France keeps Afghan students in dark over scholarships

‘We’ve lost everything’: France keeps Afghan students in the dark over scholarships
2 min read
17 September, 2021
Afghan students have given up hope of securing French scholarships after hearing no confirmation from authorities, and are instead looking for alternative routes out of the country.

The students have received emails from universities saying the BGF scholarships had been awarded, but do not know which of the applicants were given the prize [Getty-file photo]

Afghan students kept in the dark for months over whether they will be awarded French scholarships are now scrambling to get out of Afghanistan via any available route. 

A group of around 17 Afghans applied to the prestigious BGF scholarship run by the French government before Afghanistan fell to the Taliban.

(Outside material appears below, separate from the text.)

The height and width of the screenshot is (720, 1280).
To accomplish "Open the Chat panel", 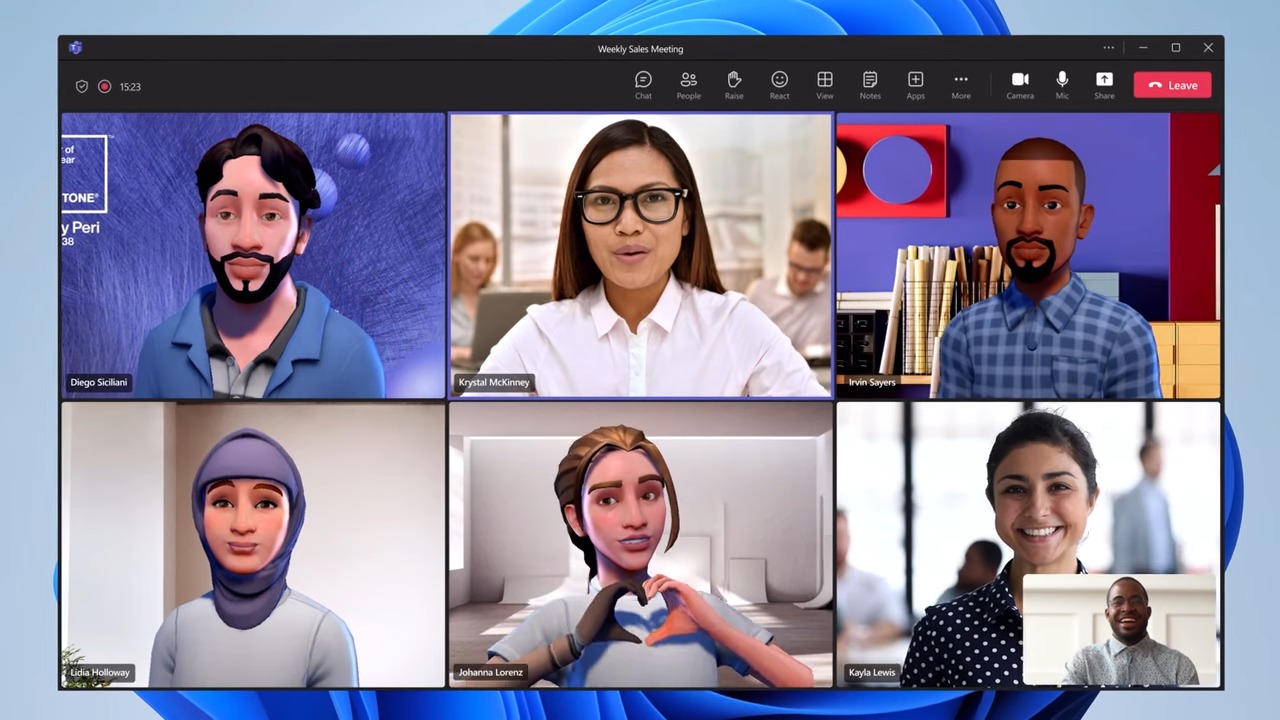I will tap(643, 85).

The disheartened young students have yet to be told the outcome of their scholarship applications, almost one month after French diplomats said a final verdict would be issued.

“This scholarship was my first priority,” said scholarship applicant Abdullah Ahmadi, who holds offers for environmental science courses at the Cote d’Azur and Junia-ISA Lille universities.

The Afghans feel as though they have fallen “into a trap” while waiting for France to tell them who had been awarded the scholarships, Ahmadi told The New Arab. 

The students have received emails from universities saying the BGF scholarships had been awarded, but do not know which of the applicants were given the prize. 

“No one in our group has been given the scholarship,” said Ahmadi. “So who was awarded it!”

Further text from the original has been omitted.